When the hospital census is high, perioperative medical directors or operating room (OR) managers sometimes need to review with surgical departments as to which surgical cases scheduled to be ...performed within the next three days may need to be postponed. Although distributions of hospital length of stay (LOS) are highly skewed, a surprisingly effective summary measure is the percentage of patients previously undergoing the same category of procedure as that scheduled whose LOS was zero or one day. We evaluated how to forecast each hospital's percentage of cases with LOS of <2 days, segmented by category of surgical procedure. The large teaching hospital studied included several inpatient adult surgical suites, an ambulatory surgery center, and a pediatric surgical suite.
We included 98,540 cases in a training dataset to predict 24,338 cases in a test dataset. For each category of procedure, we calculated the cumulative count of cases among quarters, from the most recent quarter, second most recent quarter, and so forth up to the quarter resulting in at least 800 cases. If every quarter combined had fewer than 800 cases for a given category of procedure, we included all cases for that category. For each combination of category and quarter, we used the cumulative counts of cases and cases with LOS of <2 days, excluding the current quarter. Then, for each category of procedure, and for each of the preceding quarters included for the category, we used the cumulative counts to calculate the asymptotic standard error (SE) for the proportion of cases with LOS of <2 days. If all preceding quarters combined provided a sample size such that the estimated SE for the proportion exceeded 1.25%, we included all preceding quarters. The observed absolute percentage error was 0.76% (SE: 0.12%). This error was nearly 100-fold smaller than the percentage of cases to which it would be used (i.e., 0.76% versus 73.1% with LOS of <2 days).

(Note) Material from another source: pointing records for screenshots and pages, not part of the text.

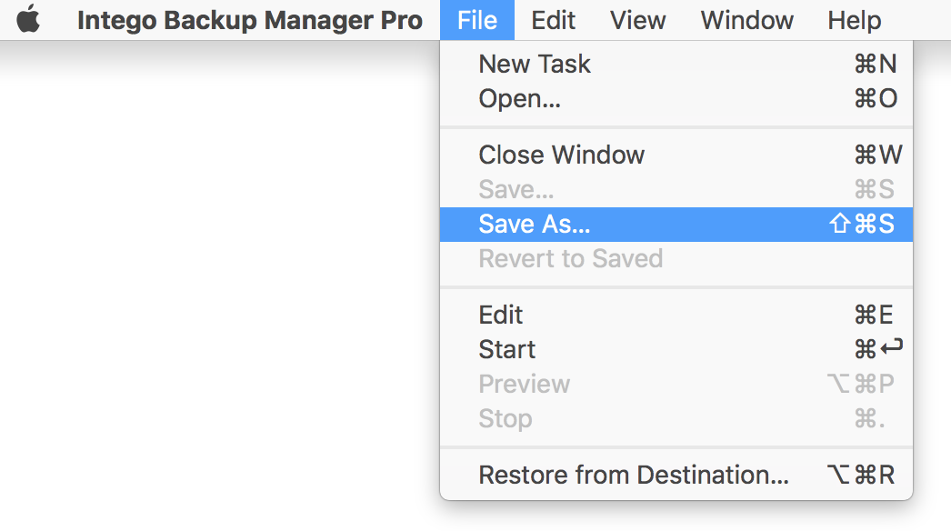The image size is (951, 531).
Task: Open the Edit menu in the menu bar
Action: 553,20
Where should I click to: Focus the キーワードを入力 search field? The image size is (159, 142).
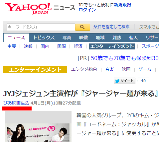[41, 27]
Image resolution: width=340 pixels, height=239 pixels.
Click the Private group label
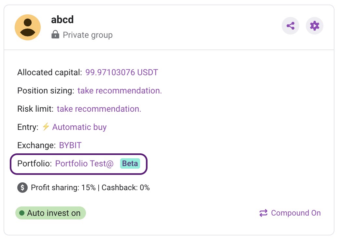point(88,35)
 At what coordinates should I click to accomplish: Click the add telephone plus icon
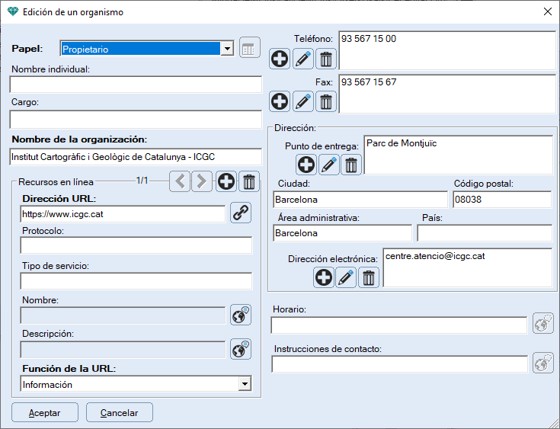click(x=280, y=58)
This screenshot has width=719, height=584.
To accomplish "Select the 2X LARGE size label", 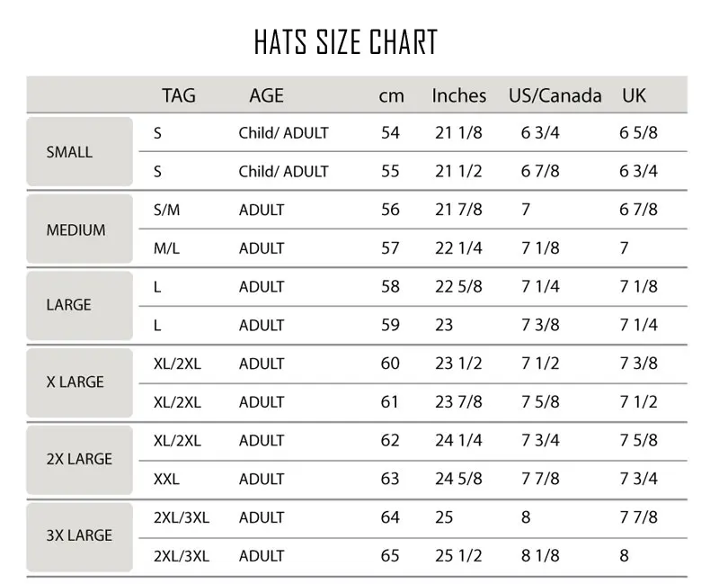I will [79, 459].
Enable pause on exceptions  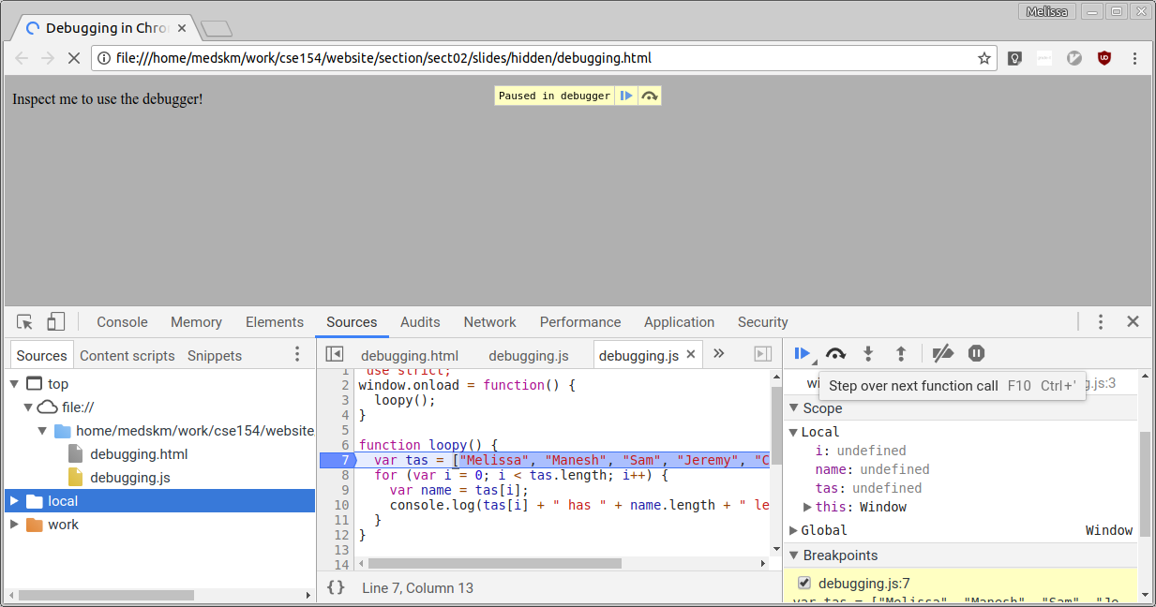tap(976, 353)
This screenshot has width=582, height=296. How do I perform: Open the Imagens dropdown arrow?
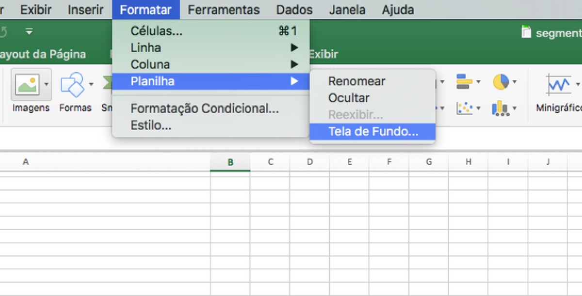click(47, 84)
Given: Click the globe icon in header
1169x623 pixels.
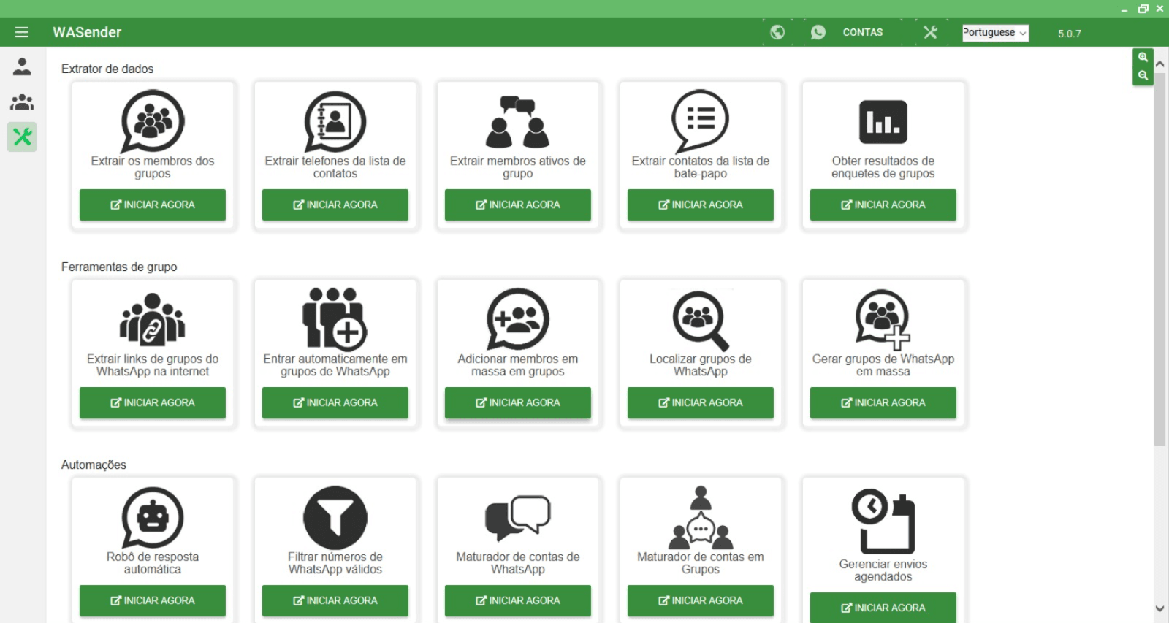Looking at the screenshot, I should [x=777, y=32].

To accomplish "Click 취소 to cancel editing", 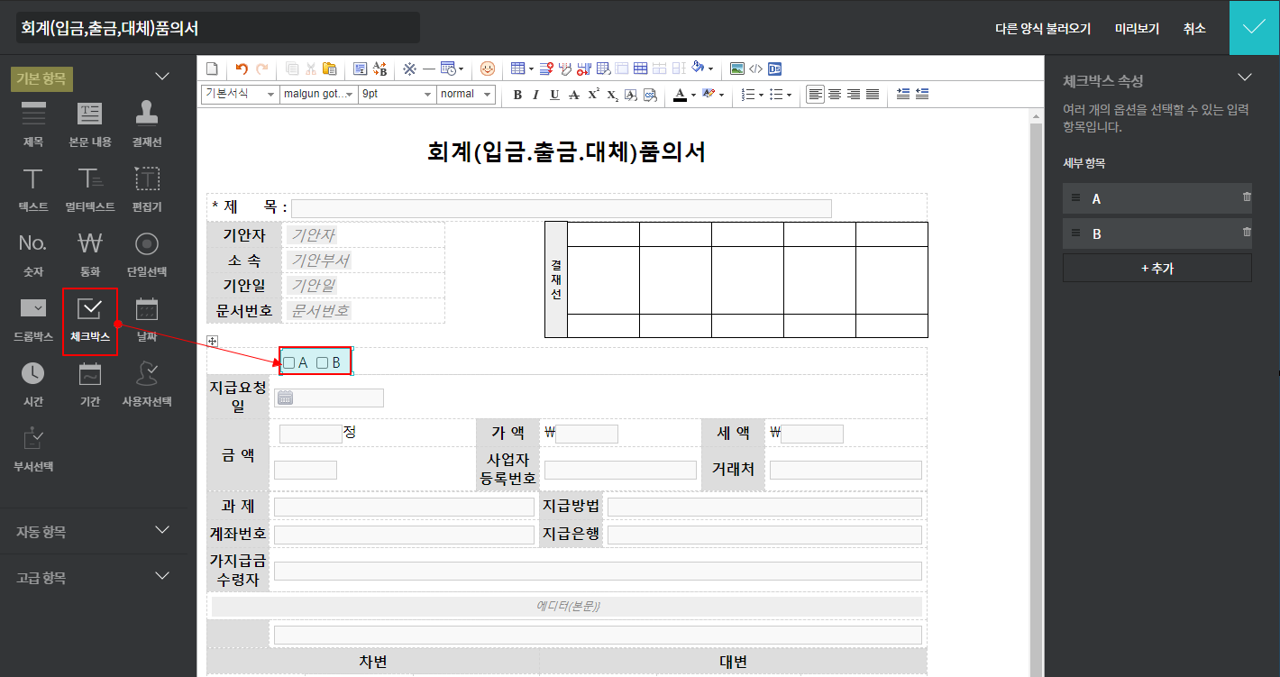I will click(1194, 29).

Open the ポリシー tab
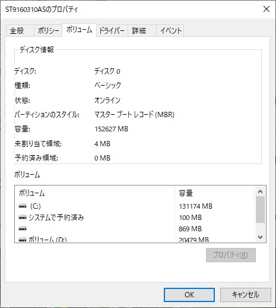tap(48, 31)
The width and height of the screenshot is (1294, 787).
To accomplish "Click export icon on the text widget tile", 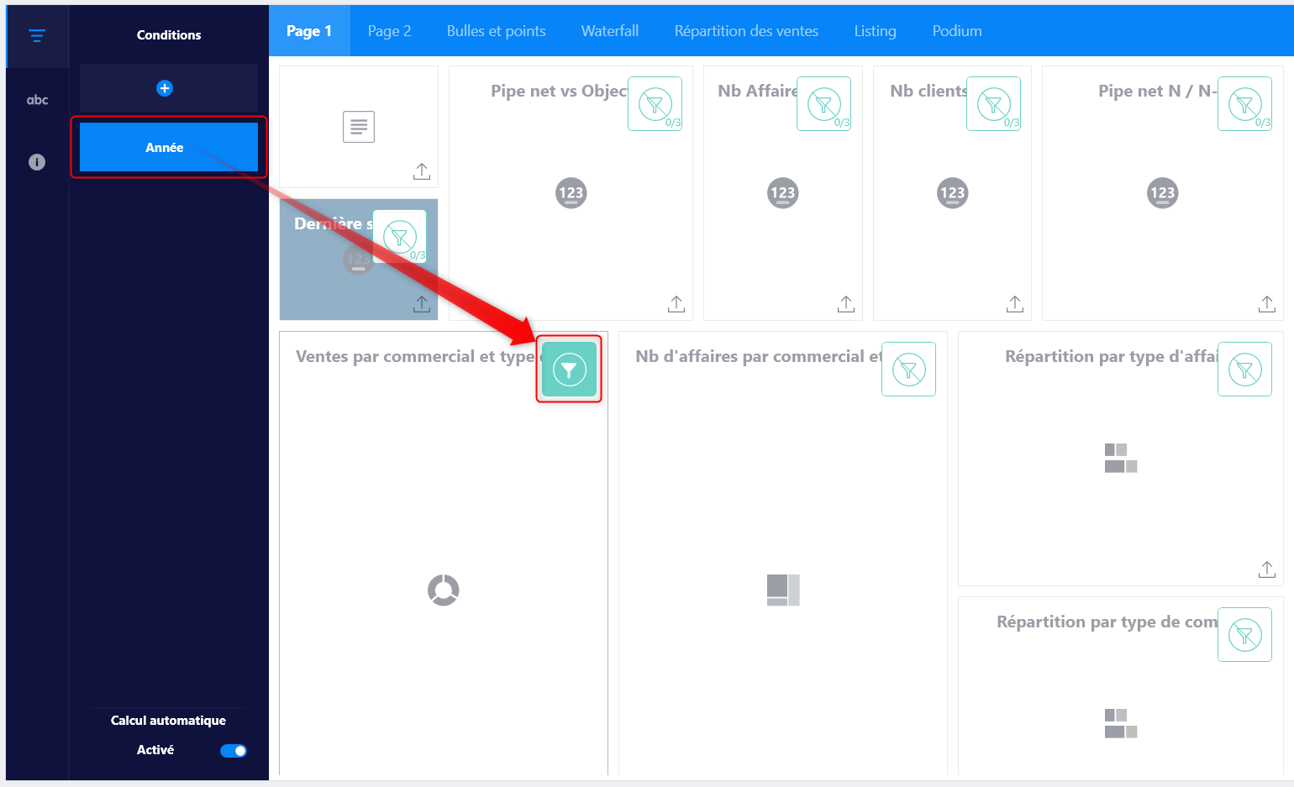I will tap(422, 171).
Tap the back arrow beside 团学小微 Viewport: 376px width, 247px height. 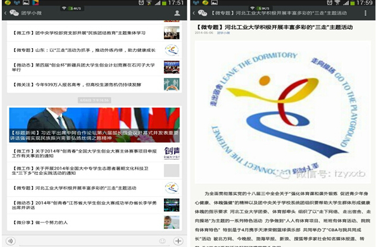5,13
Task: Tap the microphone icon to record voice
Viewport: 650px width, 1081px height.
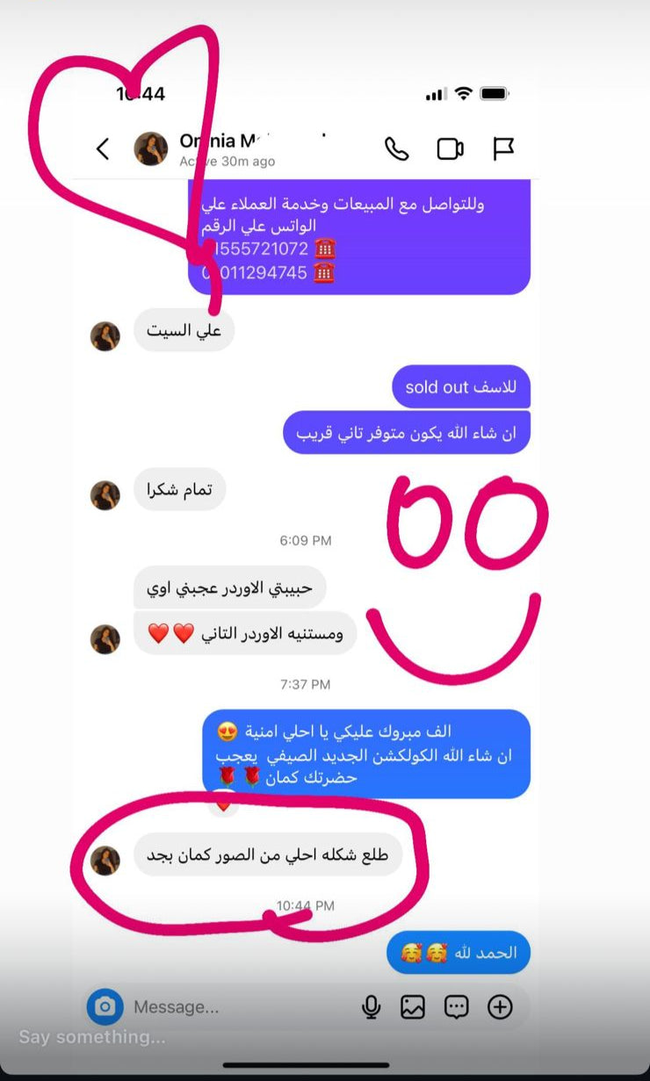Action: coord(371,1007)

The principal weakness of the forecasting methodology was a small bias caused by a progressive reduction in the overall LOS over time. However, this bias is unlikely to be important for predicting cases’ LOS when the hospital census is high. When performing these time series calculations quarterly, a reasonable approach is to perform calculations of both case counts and SEs for each category of procedure. We recommend using the fewest historical quarters, starting with the most recent quarter, either with at least 800 cases or an estimated asymptotic SE for the estimated percentage no greater than 1.25%. Applying our methodology with local LOS data will allow OR managers to estimate the number of patients on the elective OR schedule each day who will be hospitalized for longer than overnight, facilitating communication and decision-making with surgical departments when census considerations constrain the ability to run a full surgical schedule.